Reputation:
I have a set of n-dimensional representative vectors in matlab. I have to group vectors from a set of training vectors to groups represented by representative vectors based on proximity. How should I do it?
Upvotes: 0
Views: 3361
Reputation: 45762
Iif by n-dimensional vector you mean an ordered list of n-dimensional points (that's my understanding of what you want), then I have done this in the past using the mean closest distance. Basically for each point on vector one, find the smallest distance to a point on vector two. The distance between the two vectors is then the mean of all these distances. This is however not symmetrical so you should then do the same process for each point on vector 2 finding the smallest distance to vector 1 and then aggregate the two means either with a min, max or mean etc...

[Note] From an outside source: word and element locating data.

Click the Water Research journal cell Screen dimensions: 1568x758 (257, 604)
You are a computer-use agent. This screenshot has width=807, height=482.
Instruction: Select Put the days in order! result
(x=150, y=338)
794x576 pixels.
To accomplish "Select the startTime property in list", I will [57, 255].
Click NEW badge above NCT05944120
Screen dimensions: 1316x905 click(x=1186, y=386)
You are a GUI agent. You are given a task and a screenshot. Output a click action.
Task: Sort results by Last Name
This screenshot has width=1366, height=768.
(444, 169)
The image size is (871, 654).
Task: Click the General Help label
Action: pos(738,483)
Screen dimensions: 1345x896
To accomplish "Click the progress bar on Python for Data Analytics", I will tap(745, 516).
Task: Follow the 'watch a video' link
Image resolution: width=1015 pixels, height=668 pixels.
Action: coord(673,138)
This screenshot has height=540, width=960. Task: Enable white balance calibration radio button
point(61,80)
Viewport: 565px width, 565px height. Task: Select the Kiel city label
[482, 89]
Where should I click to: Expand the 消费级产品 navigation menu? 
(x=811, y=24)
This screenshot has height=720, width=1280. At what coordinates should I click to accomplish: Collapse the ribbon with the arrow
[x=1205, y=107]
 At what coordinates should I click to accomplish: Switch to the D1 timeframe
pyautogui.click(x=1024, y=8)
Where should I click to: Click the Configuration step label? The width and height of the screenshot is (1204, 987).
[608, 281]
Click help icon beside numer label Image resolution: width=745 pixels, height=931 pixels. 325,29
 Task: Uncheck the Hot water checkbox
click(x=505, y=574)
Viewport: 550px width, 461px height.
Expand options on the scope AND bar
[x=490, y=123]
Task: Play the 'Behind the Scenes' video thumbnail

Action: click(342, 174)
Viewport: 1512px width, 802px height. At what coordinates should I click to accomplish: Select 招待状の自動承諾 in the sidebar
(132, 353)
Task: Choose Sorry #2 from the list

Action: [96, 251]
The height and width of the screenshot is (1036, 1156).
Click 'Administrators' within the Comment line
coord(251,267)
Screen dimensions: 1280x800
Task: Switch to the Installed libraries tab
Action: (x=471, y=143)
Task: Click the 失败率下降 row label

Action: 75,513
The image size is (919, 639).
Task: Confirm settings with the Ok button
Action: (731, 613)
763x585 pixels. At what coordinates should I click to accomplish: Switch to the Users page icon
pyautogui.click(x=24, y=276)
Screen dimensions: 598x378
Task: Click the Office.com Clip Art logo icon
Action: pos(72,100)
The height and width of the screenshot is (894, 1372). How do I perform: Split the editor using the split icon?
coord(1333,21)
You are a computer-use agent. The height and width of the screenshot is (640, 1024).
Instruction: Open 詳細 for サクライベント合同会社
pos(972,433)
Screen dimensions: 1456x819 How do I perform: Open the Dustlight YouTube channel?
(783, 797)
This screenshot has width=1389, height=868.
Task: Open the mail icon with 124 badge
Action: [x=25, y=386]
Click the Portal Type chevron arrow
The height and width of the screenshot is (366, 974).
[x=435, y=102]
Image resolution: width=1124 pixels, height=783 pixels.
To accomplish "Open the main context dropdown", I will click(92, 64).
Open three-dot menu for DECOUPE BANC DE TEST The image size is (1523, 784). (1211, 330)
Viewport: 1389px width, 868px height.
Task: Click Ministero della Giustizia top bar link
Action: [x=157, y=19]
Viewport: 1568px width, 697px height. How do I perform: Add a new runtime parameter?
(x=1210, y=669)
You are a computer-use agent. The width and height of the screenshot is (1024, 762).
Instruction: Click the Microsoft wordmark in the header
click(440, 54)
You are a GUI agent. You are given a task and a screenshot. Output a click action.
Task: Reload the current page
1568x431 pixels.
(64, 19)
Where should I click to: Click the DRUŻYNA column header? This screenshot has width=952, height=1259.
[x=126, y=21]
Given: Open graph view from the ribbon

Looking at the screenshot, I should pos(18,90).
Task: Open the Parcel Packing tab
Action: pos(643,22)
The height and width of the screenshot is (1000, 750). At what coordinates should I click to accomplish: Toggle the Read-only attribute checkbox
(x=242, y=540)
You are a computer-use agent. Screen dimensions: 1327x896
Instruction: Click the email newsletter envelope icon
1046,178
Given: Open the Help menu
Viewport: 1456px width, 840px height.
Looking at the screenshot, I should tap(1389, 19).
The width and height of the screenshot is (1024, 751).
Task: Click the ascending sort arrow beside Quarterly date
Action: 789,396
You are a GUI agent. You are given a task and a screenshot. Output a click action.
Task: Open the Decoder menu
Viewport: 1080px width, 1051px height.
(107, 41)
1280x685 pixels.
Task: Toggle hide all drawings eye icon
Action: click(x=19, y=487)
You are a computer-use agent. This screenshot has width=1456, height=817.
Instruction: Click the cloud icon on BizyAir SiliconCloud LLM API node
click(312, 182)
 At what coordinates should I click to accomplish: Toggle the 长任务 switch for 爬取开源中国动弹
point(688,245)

Here is some code I made (for 3d vectors) using loops:
function mcd = MCD(fiber1, fiber2, option)
%
%remove NaNs
fiber1(find(isnan(fiber1),1):length(fiber1),:) = [];
fiber2(find(isnan(fiber2),1):length(fiber2),:) = [];
dist = 0;
for k = 1:length(fiber1)
D = [];
for j = 1:length(fiber2)
D = [D distance(fiber1(k,:),fiber2(j,:))];
end;
dist = dist + min(D);
end;
mcd = dist / length(fiber1);
if nargin > 2
dist = 0;
for k = 1:length(fiber2)
D = [];
for j = 1:length(fiber1)
D = [D distance(fiber2(k,:),fiber1(j,:))];
end;
dist = dist + min(D);
end;
mcd2 = dist / length(fiber2);
if strcmp(option,'mean')
mcd = mean([mcd mcd2]);
elseif strcmp(option,'min')
mcd = min([mcd mcd2]);
end;
end;
but this was much too slow for me. So here is a vectorised (but difficult to follow) version that is very fast:
function mcd = MCD(fiber1, fiber2, option, sampling)
%MCD(fiber1, fiber2)
%MCD(fiber1, fiber2, option)
%MCD(fiber1, fiber2, option, sampling)
%remove NaNs
fiber1(find(isnan(fiber1),1):length(fiber1),:) = [];
fiber2(find(isnan(fiber2),1):length(fiber2),:) = [];
%sample the fibers for speed. Each fiber is represented by "sampling"
%number of points.
if nargin == 4
freq = round(length(fiber1)/sampling);
fiber1 = fiber1(1:freq:length(fiber1),:);
freq = round(length(fiber2)/sampling);
fiber2 = fiber2(1:freq:length(fiber2),:);
end;
%reshape to optimize the use of distance() for speed
FIBER2 = reshape(fiber2',[1,3,length(fiber2)]);
FIBER1 = reshape(fiber1',[1,3,length(fiber1)]); %this is only used in the symmetrical case, i.e when 'min' or 'mean' option is called
%reshape amd tile filber 1 so as to eliminate the need for two nested for
%loops thus greatly increasing the computational efficiency. The goal is to
%have a 4D matrix with 1 row and 3 columns. Dimension 3 is a smearing of
%these columns to be as long as fiber2 so that each vector (1x3) in fiber1
%can be placed "on top" as in a row above the whole of fiber2. Thus dim 3
%is as long as fiber2 and dim 4 is as long as fiber1.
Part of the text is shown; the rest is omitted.